ACTION ITEM A:
In the text on AIDS and public policy, swap "Bavaria" for "Bayern" and reproduce the passage from "At the more" to "vastly wider testing.".
ACTION ITEM B:
According to the text on AIDS and public policy, where will the seven-nation Western economic summit take place next week?
ACTION ITEM C:
Take the text on AIDS and public policy further, continuing from its final sentence.
** SELECTED TEXT follows **
AIDS and public policy
AIDS has become a public policy issue of wide currency. But care should be taken that the official response not overwhelm the rights of individuals to privacy in health, occupational, and other matters. Without doubt, the burden in personal suffering and in economic and health service demands has contributed to the political saliency of the issue, requiring government leaders to respond. AIDS is the subject of a five-day conference in Washington this week, at a fundraiser for which President Reagan proposed wider testing for the disease among immigrants, aliens seeking permanent residence, federal prison inmates, patients in veterans' hospitals, and couples seeking marriage. AIDS policies will be on the agenda of the seven-nation Western economic summit in Venice next week.
At the more extreme end of political response, the conservative West German state of Bavaria last month called for regular quarterly testing for AIDS among male homosexuals, prostitutes, intravenous drug abusers, and foreigners seeking visas. Elsewhere as in the United States, ``education'' programs are proposed, with mailings of information about the disease, its transmission and prevention.
The Reagan administration as a whole has been rather slow to react, whether in terms of funding for research or in formulating a comprehensive response. It has hesitated to follow the more vigorous lead of its own surgeon general, C. Everett Koop, out of fear of appearing to condone nonmarital sexual relations by advocating prophylactic measures. The administration's tendency to treat AIDS sufferers as culprits rather than as victims led it initially to consider vastly wider testing.
** End of SELECTED TEXT **
** INFORMATION SHOWN follows **
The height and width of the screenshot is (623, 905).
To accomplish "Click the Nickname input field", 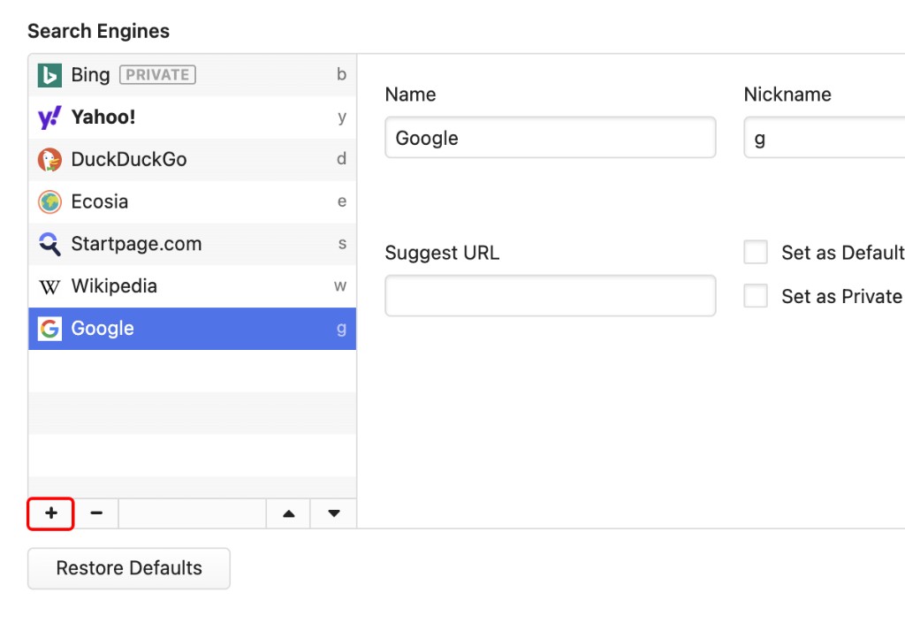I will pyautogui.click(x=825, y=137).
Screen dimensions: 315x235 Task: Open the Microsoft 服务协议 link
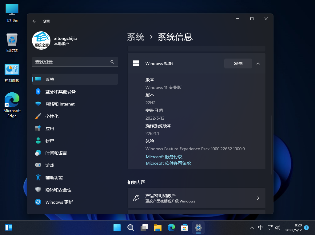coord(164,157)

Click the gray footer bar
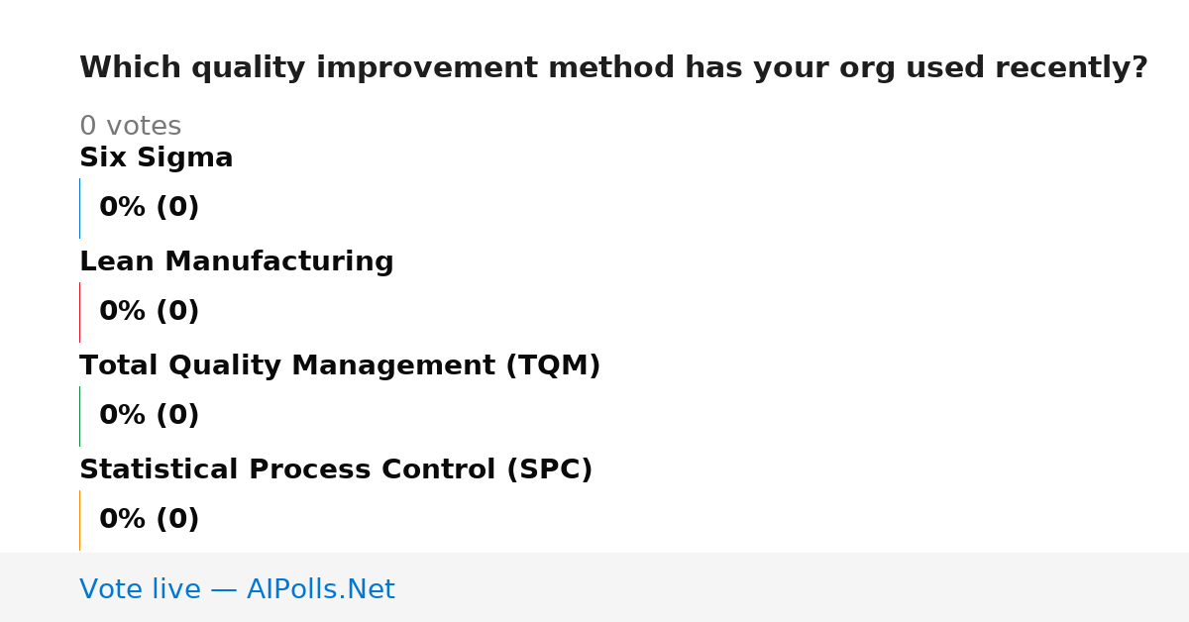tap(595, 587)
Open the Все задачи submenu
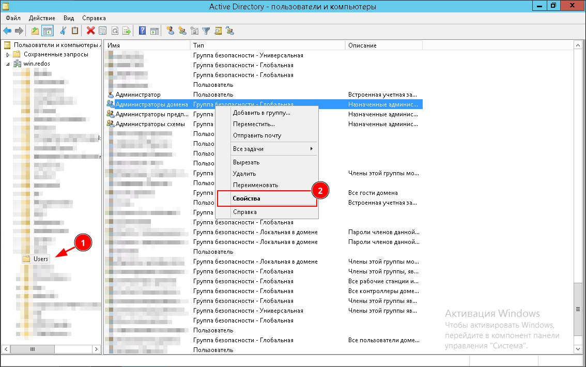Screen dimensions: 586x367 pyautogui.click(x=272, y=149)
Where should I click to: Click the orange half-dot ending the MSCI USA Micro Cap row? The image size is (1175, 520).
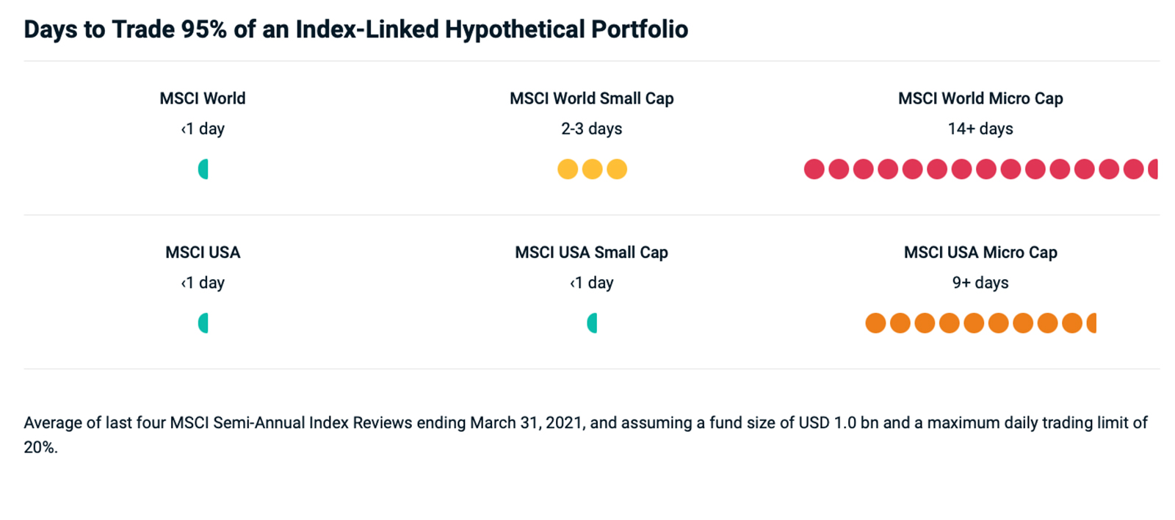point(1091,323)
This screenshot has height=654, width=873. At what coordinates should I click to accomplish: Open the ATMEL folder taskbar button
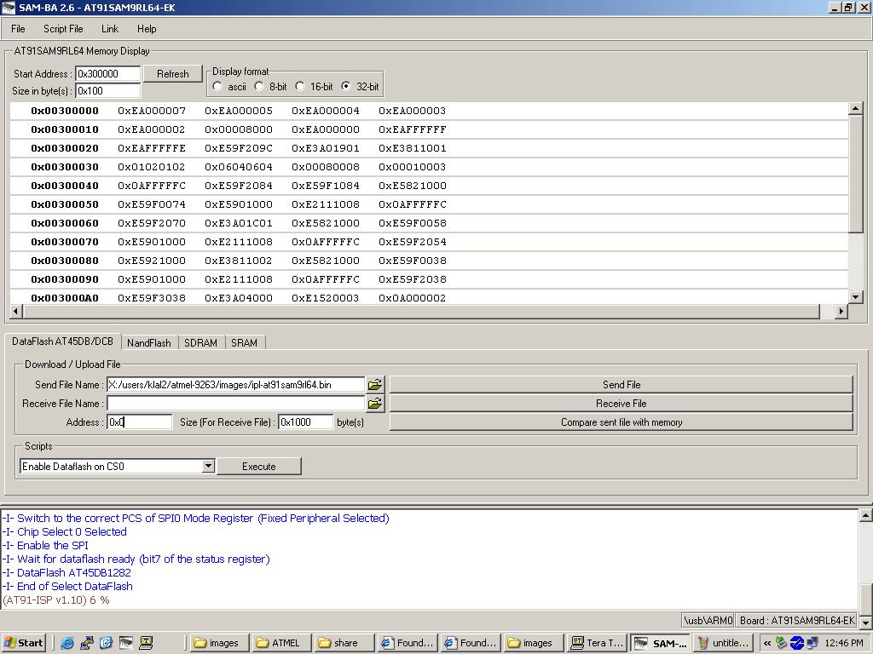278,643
** End of INFORMATION SHOWN **
TASK OUTPUT A:
At the more extreme end of political response, the conservative West German state of Bayern last month called for regular quarterly testing for AIDS among male homosexuals, prostitutes, intravenous drug abusers, and foreigners seeking visas. Elsewhere as in the United States, ``education'' programs are proposed, with mailings of information about the disease, its transmission and prevention.
The Reagan administration as a whole has been rather slow to react, whether in terms of funding for research or in formulating a comprehensive response. It has hesitated to follow the more vigorous lead of its own surgeon general, C. Everett Koop, out of fear of appearing to condone nonmarital sexual relations by advocating prophylactic measures. The administration's tendency to treat AIDS sufferers as culprits rather than as victims led it initially to consider vastly wider testing.

TASK OUTPUT B:
In Venice.

TASK OUTPUT C:
Because testing is not foolproof, widespread mandatory testing could lead to false ``positive'' results for as many as one-fourth of those tested, critics say, with potentially devastating employment or personal consequences. To the health issue of AIDS would be added the intrusive and oppressive posture of government, which could lead many citizens to avoid public health officials entirely. Voluntary testing programs - which are favored by many health officials - would be less effective if citizens feared their privacy would be violated.
Room should be maintained for individual response. For some citizens, abstinence from sexual relations outside marriage, or a voluntary test before marriage, seems the obvious recourse for protection. For some who believe an intense public focus on disease is itself unhealthy, information and educational campaigns can be kept to what is required to assure an informed citizenry. For some who believe that the individual is not helpless even before a generalized health threat, the public clamor over AIDS should underscore the need to keep thought, practices, and conduct in line with their conviction, so as to support the general resistance to the challenge as well as their own exemption.